'''

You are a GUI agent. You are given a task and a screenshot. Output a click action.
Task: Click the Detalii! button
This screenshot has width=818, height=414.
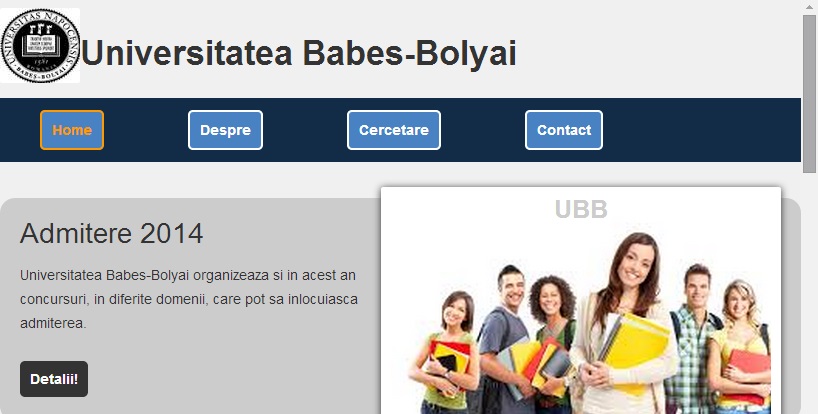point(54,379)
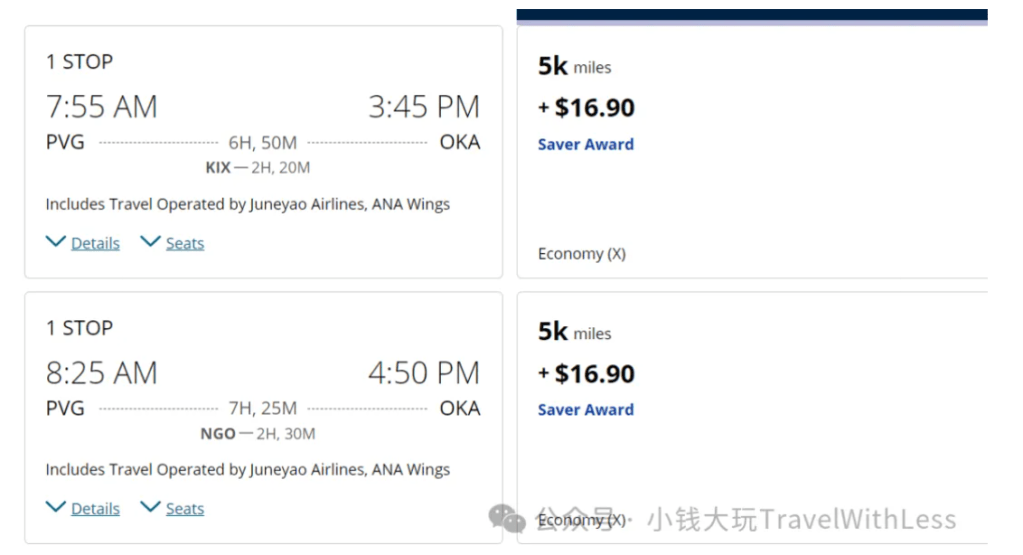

'''
'''

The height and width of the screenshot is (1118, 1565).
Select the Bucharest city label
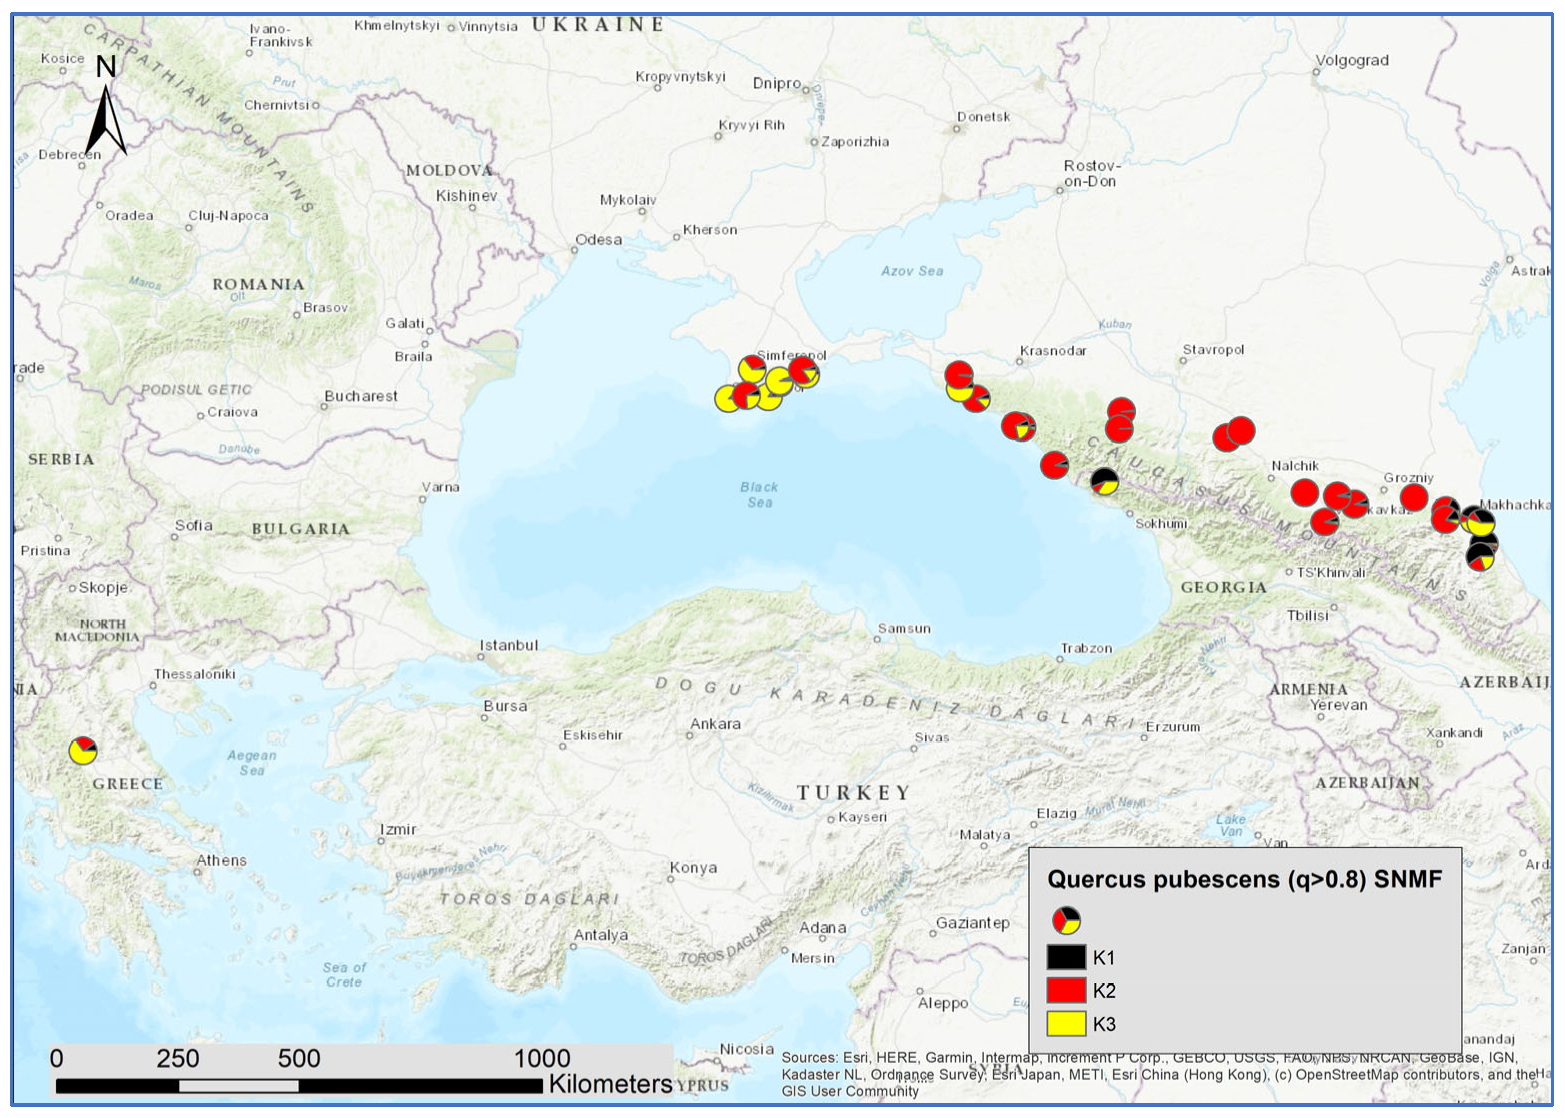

'''

Task instructions: Quote the listing from the line containing "You are a GUI" through the line containing "point(54,379)", both lines included, omitting any pictures.

Solution below:
You are a GUI agent. You are given a task and a screenshot. Output a click action.
Task: Click the Detalii! button
This screenshot has width=818, height=414.
point(54,379)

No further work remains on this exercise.